My loosely considered assumption was that Sonnet was being encouraged as a daily driver and that Sonnet cap somehow allowed extra Sonnet only usage when you ran out of “All model” capacity.
I’ve hit “All model” caps a lot, but I just pay to keep using Opus (upgraded to 20x then paid overage and/or switched to Cursor and/or Windsurf until limits reset) so I never really tested it.
For interactive sessions, I just use Opus. Sonnet is very capable but I push it to its limits and it’s worth paying for Opus so I don’t have to worry about getting stuck and remembering to switch models. Or worse, getting off track and not realizing it quickly enough.

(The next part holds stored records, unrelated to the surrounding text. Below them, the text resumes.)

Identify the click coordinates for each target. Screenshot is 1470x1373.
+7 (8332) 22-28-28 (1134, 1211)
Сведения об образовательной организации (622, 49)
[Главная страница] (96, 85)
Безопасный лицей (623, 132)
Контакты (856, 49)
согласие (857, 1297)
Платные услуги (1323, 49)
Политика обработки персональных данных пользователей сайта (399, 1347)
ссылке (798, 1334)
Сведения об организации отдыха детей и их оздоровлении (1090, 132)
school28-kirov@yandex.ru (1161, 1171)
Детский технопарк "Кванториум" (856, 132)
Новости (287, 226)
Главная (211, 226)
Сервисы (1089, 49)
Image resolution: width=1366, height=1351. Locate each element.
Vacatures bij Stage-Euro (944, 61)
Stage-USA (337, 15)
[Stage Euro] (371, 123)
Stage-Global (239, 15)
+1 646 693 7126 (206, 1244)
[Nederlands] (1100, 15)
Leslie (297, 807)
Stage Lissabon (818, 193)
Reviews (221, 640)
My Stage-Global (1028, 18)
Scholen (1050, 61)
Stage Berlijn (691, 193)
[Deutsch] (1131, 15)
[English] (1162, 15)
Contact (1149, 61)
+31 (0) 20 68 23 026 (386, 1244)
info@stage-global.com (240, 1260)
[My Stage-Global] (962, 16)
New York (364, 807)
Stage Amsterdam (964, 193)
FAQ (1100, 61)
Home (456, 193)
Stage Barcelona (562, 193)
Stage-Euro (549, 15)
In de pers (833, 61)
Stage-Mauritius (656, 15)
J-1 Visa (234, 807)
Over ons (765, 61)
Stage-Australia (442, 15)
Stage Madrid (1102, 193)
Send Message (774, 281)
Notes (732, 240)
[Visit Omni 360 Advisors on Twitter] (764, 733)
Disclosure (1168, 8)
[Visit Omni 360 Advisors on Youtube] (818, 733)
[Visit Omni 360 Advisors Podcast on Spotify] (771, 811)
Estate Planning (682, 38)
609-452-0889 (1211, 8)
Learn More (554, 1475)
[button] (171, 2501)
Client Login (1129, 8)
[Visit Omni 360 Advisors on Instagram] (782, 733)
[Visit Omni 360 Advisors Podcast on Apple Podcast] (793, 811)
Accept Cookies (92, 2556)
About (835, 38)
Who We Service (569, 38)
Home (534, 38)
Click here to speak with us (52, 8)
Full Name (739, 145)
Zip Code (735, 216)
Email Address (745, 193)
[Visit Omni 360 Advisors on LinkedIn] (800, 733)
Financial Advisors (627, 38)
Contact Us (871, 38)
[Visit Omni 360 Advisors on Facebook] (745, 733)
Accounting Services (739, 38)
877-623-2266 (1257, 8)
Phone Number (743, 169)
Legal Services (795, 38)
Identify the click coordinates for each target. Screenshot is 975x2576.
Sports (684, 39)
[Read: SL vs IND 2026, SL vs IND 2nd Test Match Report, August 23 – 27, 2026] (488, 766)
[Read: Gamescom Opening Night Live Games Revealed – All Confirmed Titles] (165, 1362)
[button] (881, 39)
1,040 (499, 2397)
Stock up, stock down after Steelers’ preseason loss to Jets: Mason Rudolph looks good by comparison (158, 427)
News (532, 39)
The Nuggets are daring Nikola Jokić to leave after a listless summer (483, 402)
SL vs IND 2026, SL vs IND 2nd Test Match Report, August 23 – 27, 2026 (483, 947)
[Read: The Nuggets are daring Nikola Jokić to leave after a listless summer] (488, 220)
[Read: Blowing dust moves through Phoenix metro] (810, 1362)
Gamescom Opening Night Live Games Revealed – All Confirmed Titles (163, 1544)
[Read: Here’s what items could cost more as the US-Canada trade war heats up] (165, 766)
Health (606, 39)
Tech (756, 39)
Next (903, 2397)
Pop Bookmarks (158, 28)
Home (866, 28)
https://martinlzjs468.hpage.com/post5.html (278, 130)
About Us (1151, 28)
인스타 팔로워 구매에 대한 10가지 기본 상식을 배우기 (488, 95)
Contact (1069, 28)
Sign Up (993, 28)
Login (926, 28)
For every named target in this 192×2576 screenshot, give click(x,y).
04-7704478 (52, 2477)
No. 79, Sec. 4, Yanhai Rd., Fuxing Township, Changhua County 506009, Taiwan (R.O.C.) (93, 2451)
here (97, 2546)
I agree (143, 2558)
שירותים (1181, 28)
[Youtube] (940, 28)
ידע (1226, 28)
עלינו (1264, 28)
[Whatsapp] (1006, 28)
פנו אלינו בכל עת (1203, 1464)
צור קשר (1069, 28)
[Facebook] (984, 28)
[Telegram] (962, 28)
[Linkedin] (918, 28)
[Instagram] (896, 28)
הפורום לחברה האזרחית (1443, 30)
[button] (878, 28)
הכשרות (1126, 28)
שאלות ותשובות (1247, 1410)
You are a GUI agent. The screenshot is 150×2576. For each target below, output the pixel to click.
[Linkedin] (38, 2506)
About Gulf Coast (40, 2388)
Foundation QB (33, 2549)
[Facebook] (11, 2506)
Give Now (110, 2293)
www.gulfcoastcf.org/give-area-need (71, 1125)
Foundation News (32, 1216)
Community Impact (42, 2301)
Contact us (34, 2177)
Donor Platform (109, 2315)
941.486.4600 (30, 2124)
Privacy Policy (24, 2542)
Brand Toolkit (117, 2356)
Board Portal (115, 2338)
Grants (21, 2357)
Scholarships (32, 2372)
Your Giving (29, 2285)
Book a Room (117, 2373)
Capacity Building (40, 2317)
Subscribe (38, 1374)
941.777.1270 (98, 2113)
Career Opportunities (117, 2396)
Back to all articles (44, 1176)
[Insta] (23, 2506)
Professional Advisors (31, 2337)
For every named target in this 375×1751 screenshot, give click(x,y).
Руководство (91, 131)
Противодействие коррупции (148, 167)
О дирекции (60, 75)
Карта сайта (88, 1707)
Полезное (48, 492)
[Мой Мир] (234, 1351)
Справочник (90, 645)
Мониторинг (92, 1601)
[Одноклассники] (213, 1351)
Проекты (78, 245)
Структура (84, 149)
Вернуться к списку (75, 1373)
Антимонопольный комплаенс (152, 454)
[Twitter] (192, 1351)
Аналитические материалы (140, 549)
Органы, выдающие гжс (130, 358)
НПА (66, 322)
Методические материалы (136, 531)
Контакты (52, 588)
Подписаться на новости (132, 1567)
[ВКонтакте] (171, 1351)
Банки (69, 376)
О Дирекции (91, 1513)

But for automated / consistent workflows, I do use Sonnet as long as it reliably succeeds in evals. Recently I was iterating on a multi-agent pipeline and burning through tons of Sonnet calls (plus all my existing agents/automations) and eventually got capped for Sonnet.
I was curious about the logic behind this but Claude hallucinated the answer since it’s not publicly disclosed (per its searches).
The best working theory is this one:
*Note - Anthropic flipped the sub-cap from Opus to Sonnet in November 2025.
The most likely explanation for the flip: when Opus had the sub-cap, it was because Opus was the most expensive model to serve per-request. But Sonnet is the model that everyone uses all day, so the aggregate demand pressure on Sonnet infrastructure is actually the harder scaling problem. Capping individual Sonnet consumption per user is likely the most effective lever they have to smooth out total load on the clusters serving Sonnet, which handle orders of magnitude more total traffic than Opus clusters.
But at the same time, I probably like that theory since it was just mirroring what I said when I asked the question:
So your original instinct was right — it’s a capacity management play on the infrastructure that takes the most aggregate beating, not necessarily the most expensive per-request model.